As far as Opeth albums go, Blackwater Park might not be their darkest (My Arms, Your Hearse) or heaviest album (Deliverance). It’s certainly not their most unique work (Damnation) and it’s probably not their most ambitious, either (Still Life). And yet it somehow remains all but their unanimous favourite and the undeniable peak of their iconic, unmistakable sound. Blackwater Park is the culmination of all that comes before it; it is their most cohesive work and very likely their best. While their earlier works might draw allegiances to certain tracks or sounds, no album unifies each as coherently as this. Perhaps the brightest indication of just how brilliant of an album Blackwater Park is would be how fluently it unfolds over its daunting 67 minute run-time.
Opening with its two strongest tracks, Blackwater Park risks overwhelming its listeners too soon, but by enlisting “The Leper Affinity”‘s growing tension and varying timbers alongside “Bleak”‘s hyper-melodic chorus and foreign guitar-flair the band instead ensures the full attention of its audience for the remaining six tracks. Whether it’s the disparate nature of “The Drapery Falls” and its demonic, atonal mid-point or the title tracks almost Southern emphasis on overpowering guitars, Opeth’s separates its dark and light sides by bridging the two using frontman Mikael Akerfeldt’s vocal prowess, his inquisitive, soothing clean vocals and enuncianted, overpowering growls acting as a barometer of both the album’s musical dynamics and masterful presence. – Tyler Munro
The ambition, the scope, and the diversity of this project is there for all to be seen, but here’s something else that might drill home what makes The Alchemy Index so special – the staffer that’s stepped up to gush about how brilliant this album is doesn’t even like Thrice. I think it’s great that they’re so popular on Sputnik among both users and staffers – God knows there isn’t enough music we all agree on – but I have never really seen the appeal of The Artist in the Ambulance, found Vheissu pretty boring, and though Beggars was a deeply disappointing regression. And yet, here I am, loving every minute of The Alchemy Index so much that I’m not only agreeing with its lofty placement here, I’m wondering whether it should be even higher.

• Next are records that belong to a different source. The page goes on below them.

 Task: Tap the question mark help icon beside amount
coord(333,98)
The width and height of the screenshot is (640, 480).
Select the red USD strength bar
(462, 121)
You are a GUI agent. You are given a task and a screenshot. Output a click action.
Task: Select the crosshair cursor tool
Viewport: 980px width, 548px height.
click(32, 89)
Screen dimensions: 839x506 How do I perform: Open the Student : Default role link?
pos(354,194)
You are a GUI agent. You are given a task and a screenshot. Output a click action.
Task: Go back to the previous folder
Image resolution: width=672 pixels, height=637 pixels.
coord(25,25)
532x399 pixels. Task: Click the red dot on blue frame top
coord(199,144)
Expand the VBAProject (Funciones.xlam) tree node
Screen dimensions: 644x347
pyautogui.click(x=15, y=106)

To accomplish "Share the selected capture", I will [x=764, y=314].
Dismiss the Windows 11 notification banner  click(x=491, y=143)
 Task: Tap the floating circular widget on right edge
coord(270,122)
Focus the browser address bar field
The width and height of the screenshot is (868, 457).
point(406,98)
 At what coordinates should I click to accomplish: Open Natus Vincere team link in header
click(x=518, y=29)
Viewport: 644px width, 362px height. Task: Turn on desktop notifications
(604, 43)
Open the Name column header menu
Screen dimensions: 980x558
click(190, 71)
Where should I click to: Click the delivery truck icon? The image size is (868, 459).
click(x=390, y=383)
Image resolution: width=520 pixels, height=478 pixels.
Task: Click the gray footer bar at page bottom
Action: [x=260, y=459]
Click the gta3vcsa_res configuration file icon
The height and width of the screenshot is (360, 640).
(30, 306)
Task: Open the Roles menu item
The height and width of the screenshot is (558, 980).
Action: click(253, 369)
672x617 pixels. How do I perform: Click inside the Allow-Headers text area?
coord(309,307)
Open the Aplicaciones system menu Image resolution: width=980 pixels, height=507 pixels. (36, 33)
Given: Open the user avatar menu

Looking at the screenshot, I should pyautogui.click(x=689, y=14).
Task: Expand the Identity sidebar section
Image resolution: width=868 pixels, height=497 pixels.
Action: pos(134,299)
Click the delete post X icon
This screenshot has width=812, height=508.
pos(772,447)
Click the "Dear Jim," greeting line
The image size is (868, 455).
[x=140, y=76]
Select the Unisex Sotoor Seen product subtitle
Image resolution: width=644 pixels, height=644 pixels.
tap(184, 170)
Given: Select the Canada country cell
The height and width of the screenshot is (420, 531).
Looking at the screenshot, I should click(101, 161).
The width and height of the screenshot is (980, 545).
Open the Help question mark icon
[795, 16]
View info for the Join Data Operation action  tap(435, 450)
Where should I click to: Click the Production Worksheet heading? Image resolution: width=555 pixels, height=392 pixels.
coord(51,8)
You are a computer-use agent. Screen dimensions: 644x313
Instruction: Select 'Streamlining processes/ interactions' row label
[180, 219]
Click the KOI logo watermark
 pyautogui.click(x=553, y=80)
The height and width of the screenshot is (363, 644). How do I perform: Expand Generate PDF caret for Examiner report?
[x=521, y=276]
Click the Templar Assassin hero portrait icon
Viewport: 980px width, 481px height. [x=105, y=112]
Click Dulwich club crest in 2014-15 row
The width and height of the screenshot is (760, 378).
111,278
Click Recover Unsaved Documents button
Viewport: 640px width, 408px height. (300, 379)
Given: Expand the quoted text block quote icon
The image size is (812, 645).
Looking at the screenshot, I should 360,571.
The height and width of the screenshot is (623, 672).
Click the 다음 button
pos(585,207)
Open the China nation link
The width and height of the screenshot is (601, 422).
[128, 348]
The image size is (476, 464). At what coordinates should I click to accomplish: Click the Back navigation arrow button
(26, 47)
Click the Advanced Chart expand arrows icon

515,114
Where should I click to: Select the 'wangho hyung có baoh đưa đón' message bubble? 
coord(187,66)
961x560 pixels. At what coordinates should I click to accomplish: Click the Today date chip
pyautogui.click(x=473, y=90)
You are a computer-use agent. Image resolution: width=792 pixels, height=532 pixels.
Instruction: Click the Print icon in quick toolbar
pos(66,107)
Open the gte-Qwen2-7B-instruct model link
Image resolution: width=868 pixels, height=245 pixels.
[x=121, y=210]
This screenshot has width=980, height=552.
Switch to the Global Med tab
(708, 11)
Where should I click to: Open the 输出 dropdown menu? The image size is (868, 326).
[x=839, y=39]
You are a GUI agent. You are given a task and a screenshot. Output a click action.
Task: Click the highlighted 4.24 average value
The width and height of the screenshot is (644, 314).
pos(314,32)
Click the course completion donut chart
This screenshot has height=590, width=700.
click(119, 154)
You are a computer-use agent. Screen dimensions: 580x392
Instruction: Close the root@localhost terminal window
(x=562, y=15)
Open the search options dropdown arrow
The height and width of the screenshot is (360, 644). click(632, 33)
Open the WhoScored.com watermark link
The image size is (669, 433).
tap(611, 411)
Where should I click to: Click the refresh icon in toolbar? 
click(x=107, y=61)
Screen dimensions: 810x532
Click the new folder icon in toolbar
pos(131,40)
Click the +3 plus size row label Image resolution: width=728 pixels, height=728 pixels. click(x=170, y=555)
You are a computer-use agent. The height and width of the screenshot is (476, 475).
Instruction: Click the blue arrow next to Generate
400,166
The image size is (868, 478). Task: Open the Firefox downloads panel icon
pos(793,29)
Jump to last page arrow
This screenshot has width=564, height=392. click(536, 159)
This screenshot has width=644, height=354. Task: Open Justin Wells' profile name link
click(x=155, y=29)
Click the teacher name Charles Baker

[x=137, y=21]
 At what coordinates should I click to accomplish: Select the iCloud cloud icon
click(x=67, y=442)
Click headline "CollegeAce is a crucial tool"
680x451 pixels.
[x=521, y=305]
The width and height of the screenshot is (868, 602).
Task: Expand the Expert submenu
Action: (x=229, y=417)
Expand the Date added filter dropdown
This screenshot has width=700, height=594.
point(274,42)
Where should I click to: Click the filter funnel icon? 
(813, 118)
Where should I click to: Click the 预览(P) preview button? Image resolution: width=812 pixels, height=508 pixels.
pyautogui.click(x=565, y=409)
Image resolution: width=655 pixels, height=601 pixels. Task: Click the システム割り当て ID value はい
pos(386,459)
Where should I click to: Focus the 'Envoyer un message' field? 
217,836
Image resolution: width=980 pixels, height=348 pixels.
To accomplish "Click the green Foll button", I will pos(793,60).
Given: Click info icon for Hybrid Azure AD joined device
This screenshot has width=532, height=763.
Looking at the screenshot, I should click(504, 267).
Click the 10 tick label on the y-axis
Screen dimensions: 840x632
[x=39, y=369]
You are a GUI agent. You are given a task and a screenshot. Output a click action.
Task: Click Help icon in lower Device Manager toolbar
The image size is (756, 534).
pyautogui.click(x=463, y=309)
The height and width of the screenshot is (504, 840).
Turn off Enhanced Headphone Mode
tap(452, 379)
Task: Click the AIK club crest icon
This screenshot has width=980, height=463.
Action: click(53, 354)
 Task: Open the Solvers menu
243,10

That’s the thing with The Alchemy Index – it undeniably feels like a meisterwerk, a moment of real, enduring greatness. Maybe it’s “Broken Lungs” that does it, by dealing with the events of 9/11 in a way so eloquent and so tender that it almost seems to stop time. Maybe it’s “Come All You Weary”, a song so far removed from every previous Thrice album that its quality makes absolutely no sense, and seems all the more impressive for it. Maybe it’s “Digital Sea”, a track that manages to feel like something that could flatten a whole town while still sounding like Sigur Ros. Or maybe it’s just the way that the band manage to take on four radically different without ever faltering, and without ever losing their identity. Whether it’s the raging, metallic Fire or the homely, intimate Earth, the breadth of mood and feeling this album hits upon is absolutely staggering. It must have been absolutely exhausting to write this album, but every second was worth it. – Nick Butler
Admittedly, Thrice’s early sound was a bit raw and undeveloped, especially in comparison to much of their later work. But what The Illusion of Safety lacked in terms of development, it makes up for it through its youthful exuberance. A number of things came together to make Thrice’s sophomore effort such a force (and certainly among their best), but its infectious energy is more or less what got me listening to Thrice in the first place. It’s an intense listen, but not overly so; technical musicianship and harsh shouting gives way to the melodic singing styles and riffing that hankers back to heavier pop punk acts. Thrice often blurs the line between the styles they employ, though on occasion they’ll swing in favour of one or the other, such as in the restrained, yet powerful closer, “The Beltsville Crucible”. And while The Illusion of Safety may lack the maturity of The Alchemy Index or even The Artist in the Ambulance, it’s a blistering effort that is a hell of a lot of fun to listen to. – Mike Stagno
Were Alligator only successful for its blend of dynamic pop structures with classical orchestrations and its brash Americana roots, there is no doubt the National’s seminal fan favorite would have made many decade lists. What pushes it even further (and played a major factor in Alligator’s status as something of an enigma upon its release and why it gathered steam as a deserved cult classic) is the baritone that fills Alligator’s pulpy narrative with morose sentiments on middle-class America. MVP award goes to drummer Bryan Devendorf (there’s really no overvaluing the guy, he’s just splendid) but it is lead singer Matt Berninger that wrings out the most highlights with his alternately daft and plaintive one-liners, many drawn from real-life experiences. Berninger isn’t afraid to appear ugly for his art (“It’s a common fetish for the doting man…” begins one particularly incriminating passage) and it is that sense of vulnerability that brings this perfectly calibrated rock record full circle, a true product and illustration of the underdog story that we so adore and that the National so easily transcend. – Lewis P.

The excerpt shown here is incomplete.